** Listed entries follows **
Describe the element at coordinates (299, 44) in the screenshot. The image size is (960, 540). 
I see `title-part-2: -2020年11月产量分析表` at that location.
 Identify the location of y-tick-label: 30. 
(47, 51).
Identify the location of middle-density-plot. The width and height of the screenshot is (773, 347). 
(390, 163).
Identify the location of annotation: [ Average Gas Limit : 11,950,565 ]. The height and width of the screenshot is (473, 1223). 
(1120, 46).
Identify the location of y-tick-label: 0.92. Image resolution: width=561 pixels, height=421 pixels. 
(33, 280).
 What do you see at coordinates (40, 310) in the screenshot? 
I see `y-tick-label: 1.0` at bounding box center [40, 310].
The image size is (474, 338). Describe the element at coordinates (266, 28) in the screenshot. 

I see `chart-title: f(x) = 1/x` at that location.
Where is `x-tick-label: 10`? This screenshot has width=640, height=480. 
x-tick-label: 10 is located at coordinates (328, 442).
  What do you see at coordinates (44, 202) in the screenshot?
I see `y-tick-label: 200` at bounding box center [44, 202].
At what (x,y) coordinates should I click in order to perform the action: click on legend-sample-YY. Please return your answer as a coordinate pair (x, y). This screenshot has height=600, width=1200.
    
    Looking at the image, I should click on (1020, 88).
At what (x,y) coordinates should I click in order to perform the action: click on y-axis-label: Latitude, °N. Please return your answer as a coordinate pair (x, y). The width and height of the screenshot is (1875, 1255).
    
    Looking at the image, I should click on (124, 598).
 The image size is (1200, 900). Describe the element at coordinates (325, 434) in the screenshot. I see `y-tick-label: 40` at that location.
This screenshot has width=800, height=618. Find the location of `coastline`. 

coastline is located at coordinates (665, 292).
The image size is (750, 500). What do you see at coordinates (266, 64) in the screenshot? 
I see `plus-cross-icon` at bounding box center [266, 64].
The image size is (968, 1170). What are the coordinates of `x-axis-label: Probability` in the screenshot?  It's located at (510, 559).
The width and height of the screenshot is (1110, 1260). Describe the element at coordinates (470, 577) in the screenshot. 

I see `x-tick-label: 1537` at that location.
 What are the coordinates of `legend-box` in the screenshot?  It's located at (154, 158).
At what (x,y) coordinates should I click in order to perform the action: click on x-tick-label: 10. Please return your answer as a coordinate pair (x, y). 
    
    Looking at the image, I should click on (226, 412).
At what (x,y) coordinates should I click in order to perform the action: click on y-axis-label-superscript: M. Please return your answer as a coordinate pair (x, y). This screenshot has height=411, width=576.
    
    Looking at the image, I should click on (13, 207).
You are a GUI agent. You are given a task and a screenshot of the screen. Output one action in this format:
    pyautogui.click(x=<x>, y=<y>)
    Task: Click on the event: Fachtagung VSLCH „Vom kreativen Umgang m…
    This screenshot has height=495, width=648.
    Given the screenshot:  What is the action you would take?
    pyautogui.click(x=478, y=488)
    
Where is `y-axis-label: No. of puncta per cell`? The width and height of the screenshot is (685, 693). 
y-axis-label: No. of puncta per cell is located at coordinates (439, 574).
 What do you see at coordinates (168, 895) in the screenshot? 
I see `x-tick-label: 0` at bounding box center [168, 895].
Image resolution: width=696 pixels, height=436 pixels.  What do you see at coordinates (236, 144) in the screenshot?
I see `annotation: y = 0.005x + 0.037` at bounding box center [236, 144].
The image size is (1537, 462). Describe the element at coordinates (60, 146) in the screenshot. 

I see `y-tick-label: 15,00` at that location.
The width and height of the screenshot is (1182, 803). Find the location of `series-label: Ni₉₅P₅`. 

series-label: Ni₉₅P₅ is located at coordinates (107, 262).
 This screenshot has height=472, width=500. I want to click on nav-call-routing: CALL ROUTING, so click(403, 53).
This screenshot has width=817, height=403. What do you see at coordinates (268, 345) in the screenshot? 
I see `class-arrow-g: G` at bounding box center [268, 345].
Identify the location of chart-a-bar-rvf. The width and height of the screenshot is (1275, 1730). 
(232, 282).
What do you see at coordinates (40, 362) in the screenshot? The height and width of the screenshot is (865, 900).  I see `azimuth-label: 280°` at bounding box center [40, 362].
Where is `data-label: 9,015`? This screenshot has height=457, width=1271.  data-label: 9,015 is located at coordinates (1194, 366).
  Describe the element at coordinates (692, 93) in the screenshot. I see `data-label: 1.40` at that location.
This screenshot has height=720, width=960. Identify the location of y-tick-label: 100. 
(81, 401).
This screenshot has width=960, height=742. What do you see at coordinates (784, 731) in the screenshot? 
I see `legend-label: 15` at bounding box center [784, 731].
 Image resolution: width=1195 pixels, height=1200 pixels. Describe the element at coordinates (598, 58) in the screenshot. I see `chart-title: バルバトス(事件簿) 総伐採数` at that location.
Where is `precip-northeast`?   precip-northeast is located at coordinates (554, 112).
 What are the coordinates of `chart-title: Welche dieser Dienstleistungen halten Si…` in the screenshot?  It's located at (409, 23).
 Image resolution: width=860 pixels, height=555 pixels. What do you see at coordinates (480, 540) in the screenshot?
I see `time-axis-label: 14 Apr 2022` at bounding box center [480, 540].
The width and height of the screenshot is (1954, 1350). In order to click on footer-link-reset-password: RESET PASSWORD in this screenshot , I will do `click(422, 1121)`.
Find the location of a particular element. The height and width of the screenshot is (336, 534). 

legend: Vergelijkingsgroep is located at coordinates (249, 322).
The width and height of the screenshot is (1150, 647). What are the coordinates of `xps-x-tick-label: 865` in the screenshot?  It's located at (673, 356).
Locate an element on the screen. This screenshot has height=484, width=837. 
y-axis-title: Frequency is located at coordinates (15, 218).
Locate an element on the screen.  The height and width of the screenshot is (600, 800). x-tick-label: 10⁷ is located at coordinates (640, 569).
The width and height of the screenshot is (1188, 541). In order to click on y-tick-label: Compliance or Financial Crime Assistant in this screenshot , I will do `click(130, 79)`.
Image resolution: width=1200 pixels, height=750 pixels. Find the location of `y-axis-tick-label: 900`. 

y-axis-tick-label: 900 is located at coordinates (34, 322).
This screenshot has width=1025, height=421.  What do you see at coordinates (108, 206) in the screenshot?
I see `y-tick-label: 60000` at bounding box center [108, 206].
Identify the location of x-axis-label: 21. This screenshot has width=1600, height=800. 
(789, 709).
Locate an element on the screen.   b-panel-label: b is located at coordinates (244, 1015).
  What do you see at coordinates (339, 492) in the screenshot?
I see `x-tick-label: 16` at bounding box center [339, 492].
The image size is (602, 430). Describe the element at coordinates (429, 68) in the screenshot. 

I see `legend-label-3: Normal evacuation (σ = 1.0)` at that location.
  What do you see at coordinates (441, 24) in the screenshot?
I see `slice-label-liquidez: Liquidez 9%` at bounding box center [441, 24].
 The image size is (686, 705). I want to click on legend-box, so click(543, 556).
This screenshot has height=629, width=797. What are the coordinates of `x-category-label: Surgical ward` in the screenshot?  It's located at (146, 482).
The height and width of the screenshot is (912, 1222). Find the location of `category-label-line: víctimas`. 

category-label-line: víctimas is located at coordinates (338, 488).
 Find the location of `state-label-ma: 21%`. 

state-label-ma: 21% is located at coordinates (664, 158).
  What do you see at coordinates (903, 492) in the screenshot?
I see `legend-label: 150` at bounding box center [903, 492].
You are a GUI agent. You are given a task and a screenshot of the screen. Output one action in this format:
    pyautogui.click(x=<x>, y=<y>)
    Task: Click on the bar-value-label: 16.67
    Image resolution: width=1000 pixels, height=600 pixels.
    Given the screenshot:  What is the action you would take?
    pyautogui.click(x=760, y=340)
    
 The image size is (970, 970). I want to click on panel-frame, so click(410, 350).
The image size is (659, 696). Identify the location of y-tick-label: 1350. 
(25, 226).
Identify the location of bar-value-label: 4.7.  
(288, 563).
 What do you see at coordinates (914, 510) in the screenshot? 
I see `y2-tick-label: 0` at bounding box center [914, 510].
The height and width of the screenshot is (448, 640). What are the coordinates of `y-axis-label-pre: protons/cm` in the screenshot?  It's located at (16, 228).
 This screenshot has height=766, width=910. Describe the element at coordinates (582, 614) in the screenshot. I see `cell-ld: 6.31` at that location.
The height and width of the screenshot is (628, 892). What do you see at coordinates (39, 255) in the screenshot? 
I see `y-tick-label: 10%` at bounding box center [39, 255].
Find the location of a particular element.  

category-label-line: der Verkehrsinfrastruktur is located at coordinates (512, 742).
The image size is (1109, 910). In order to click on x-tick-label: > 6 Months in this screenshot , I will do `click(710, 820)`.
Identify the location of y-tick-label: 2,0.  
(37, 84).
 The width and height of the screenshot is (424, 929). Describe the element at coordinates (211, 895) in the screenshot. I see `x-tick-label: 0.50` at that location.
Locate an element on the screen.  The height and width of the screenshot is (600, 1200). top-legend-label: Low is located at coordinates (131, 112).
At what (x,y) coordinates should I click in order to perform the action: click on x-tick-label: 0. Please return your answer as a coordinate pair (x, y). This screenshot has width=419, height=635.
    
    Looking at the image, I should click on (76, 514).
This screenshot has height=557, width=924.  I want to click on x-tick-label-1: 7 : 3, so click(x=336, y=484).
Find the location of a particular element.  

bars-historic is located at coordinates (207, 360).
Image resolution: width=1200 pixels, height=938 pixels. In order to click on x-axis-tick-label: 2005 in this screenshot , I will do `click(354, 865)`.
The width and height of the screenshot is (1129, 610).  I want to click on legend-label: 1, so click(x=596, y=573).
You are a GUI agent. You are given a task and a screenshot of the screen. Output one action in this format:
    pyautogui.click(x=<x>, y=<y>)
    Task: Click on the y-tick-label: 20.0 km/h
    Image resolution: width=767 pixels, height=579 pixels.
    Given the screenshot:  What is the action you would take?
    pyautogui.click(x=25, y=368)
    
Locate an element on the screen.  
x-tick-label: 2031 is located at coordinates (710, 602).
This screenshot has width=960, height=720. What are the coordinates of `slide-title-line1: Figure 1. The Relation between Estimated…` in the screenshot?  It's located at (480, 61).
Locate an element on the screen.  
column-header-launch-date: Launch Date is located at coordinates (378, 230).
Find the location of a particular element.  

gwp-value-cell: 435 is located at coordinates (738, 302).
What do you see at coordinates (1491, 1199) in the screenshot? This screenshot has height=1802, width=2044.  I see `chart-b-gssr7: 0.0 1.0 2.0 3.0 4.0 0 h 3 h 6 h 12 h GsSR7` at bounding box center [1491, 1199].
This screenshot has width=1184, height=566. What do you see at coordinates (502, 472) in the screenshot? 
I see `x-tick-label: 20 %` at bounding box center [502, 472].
** End of Listed entries **
● **About this exercise**
Rewrite the lines of the listing between the line containing "This screenshot has width=960, height=720." and the line containing "What do you see at coordinates (1491, 1199)", inclusive, substituting "item" for "element" and leaving everything else unchanged.

● **Response to the exercise**
This screenshot has width=960, height=720. What are the coordinates of `slide-title-line1: Figure 1. The Relation between Estimated…` in the screenshot?  It's located at (480, 61).
Locate an item on the screen.  
column-header-launch-date: Launch Date is located at coordinates (378, 230).
Find the location of a particular item.  

gwp-value-cell: 435 is located at coordinates (738, 302).
What do you see at coordinates (1491, 1199) in the screenshot? This screenshot has height=1802, width=2044.  I see `chart-b-gssr7: 0.0 1.0 2.0 3.0 4.0 0 h 3 h 6 h 12 h GsSR7` at bounding box center [1491, 1199].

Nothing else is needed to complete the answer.